[Source text]

Soon we were talking, and retirement and the fortunes of others came up. Our "neighborhood" is a 2 mile stretch of road, and by chance, most of us living along it are of roughly the same age, ranging from the mid-fifties to the late sixties, and work life for most is being rolled up. Two couples already have plans for months to spend down south, avoiding the sharp cold that is Wisconsin winter, and others, only semi-retired, are planning shorter trips here and there, as children no longer are going to school and money is no longer so tight. For a few, money is not tight at all, and we discussed this, too, with the longing that comes from casual envy. Everything in our speech was casual, but that is not really so. Retirement is a strange thing, and it hits in ways many would not expect.
I know I did not. Layoffs have recently come to our house, and once we ordered our finances so that we could hope for continued independence, something odd happened, at least to me: a black hole opened up, not to infinity, but to an end that might be 20 or more years into the future. Yes, that would be death, but that is not what makes the hole ominous: it is rather the realization that something must be done with those remaining years; that to simply coast on the grain in the barn is not enough. More grain must be raised, even if the field is gone. How, then, to do that? What, then, to do to feel fulfilled?

[Task data]

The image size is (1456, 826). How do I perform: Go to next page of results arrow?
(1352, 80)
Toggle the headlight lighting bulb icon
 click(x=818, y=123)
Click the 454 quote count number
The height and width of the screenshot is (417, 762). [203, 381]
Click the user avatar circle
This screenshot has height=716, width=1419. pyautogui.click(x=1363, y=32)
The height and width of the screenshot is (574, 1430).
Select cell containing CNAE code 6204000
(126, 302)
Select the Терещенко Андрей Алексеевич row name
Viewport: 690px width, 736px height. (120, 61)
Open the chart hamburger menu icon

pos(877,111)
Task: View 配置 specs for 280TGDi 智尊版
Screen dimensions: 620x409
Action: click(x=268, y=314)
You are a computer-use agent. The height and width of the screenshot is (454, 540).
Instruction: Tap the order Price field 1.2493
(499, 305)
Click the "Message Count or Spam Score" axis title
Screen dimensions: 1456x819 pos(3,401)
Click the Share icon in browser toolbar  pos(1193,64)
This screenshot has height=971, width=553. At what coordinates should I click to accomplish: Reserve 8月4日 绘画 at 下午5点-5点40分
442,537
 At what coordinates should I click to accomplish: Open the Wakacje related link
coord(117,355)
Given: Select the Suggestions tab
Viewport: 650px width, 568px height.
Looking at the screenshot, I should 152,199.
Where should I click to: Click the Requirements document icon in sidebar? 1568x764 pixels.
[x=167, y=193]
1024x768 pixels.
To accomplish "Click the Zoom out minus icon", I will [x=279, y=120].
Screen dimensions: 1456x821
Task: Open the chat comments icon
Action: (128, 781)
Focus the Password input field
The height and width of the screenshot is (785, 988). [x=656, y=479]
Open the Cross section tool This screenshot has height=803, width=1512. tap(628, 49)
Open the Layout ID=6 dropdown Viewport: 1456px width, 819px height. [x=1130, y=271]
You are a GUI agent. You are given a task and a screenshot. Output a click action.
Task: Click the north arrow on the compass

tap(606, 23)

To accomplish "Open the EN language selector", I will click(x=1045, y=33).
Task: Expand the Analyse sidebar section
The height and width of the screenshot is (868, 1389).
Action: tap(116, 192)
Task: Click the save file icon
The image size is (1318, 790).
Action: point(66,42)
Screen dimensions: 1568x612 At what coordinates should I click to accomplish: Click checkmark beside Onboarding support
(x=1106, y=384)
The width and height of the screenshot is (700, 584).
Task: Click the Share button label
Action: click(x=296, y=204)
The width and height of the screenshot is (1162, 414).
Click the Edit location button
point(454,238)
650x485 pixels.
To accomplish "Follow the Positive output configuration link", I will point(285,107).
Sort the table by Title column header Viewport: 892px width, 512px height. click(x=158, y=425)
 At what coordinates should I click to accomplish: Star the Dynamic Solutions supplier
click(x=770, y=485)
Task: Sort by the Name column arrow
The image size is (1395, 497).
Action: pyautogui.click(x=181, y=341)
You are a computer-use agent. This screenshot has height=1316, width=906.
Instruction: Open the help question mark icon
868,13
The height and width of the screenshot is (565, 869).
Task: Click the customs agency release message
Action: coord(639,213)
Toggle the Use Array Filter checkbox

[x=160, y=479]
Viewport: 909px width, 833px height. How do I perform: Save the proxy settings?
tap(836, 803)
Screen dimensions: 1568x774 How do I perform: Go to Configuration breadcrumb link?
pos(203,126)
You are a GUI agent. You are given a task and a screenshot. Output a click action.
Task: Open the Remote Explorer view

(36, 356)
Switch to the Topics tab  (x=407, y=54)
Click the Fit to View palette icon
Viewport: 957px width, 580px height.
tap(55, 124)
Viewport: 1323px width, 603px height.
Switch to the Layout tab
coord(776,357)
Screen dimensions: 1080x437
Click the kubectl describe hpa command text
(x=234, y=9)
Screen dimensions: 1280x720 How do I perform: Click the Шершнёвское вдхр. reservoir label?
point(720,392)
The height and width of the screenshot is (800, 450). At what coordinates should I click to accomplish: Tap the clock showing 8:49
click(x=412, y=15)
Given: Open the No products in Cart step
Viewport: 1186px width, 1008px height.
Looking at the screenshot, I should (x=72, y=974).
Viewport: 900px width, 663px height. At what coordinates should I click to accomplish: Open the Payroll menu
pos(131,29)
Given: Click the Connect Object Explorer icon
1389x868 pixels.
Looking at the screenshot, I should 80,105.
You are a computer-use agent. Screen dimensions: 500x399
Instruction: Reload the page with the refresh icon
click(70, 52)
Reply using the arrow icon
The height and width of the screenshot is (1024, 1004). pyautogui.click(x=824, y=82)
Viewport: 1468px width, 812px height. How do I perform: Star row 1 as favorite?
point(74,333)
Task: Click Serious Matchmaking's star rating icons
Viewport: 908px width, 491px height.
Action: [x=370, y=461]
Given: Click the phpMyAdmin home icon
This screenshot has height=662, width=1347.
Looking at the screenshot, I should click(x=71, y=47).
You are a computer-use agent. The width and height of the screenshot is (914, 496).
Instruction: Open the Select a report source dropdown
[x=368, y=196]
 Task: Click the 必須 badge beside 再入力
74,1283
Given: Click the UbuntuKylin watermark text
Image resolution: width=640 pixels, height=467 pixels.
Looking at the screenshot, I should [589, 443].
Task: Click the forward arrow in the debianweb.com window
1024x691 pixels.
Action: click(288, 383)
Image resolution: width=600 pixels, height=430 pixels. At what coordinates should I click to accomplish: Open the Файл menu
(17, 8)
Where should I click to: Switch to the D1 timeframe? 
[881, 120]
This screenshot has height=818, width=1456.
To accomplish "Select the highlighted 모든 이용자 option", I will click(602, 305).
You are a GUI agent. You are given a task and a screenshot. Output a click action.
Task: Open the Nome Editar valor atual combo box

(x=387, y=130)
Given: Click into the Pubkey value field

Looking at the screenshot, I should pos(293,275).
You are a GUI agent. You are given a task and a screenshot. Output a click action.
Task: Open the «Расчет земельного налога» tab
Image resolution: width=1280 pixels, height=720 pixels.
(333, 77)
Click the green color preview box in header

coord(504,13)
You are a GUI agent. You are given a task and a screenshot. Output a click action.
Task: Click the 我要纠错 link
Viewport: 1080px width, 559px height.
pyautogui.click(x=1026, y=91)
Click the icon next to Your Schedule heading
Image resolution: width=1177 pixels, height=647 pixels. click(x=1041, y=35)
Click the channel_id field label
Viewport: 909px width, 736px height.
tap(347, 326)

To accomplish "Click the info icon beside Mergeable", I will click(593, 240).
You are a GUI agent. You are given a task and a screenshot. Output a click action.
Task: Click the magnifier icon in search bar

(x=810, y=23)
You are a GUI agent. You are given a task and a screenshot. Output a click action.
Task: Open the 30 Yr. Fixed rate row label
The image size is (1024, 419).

[To-do list]
1. According to the retirement passage, which state's winter are two couples planning to avoid by going down south?
2. In the listing, starting with its first line and going on through the line with "Open the Layout", substitute "Choose" for every "Select" and keep everything else the same.
The retirement passage and the listing have no connection to each other.

[Task solutions]
1. Wisconsin.

2.
The image size is (1456, 826). How do I perform: Go to next page of results arrow?
(1352, 80)
Toggle the headlight lighting bulb icon
 click(x=818, y=123)
Click the 454 quote count number
The height and width of the screenshot is (417, 762). [203, 381]
Click the user avatar circle
This screenshot has height=716, width=1419. pyautogui.click(x=1363, y=32)
The height and width of the screenshot is (574, 1430).
Choose cell containing CNAE code 6204000
(126, 302)
Choose the Терещенко Андрей Алексеевич row name
Viewport: 690px width, 736px height. (120, 61)
Open the chart hamburger menu icon

pos(877,111)
Task: View 配置 specs for 280TGDi 智尊版
Screen dimensions: 620x409
Action: click(x=268, y=314)
You are a computer-use agent. The height and width of the screenshot is (454, 540).
Instruction: Tap the order Price field 1.2493
(499, 305)
Click the "Message Count or Spam Score" axis title
Screen dimensions: 1456x819 pos(3,401)
Click the Share icon in browser toolbar  pos(1193,64)
This screenshot has height=971, width=553. At what coordinates should I click to accomplish: Reserve 8月4日 绘画 at 下午5点-5点40分
442,537
 At what coordinates should I click to accomplish: Open the Wakacje related link
coord(117,355)
Given: Choose the Suggestions tab
Viewport: 650px width, 568px height.
Looking at the screenshot, I should 152,199.
Where should I click to: Click the Requirements document icon in sidebar? 1568x764 pixels.
[x=167, y=193]
1024x768 pixels.
To accomplish "Click the Zoom out minus icon", I will [x=279, y=120].
Screen dimensions: 1456x821
Task: Open the chat comments icon
Action: (128, 781)
Focus the Password input field
The height and width of the screenshot is (785, 988). [x=656, y=479]
Open the Cross section tool This screenshot has height=803, width=1512. tap(628, 49)
Open the Layout ID=6 dropdown Viewport: 1456px width, 819px height. [x=1130, y=271]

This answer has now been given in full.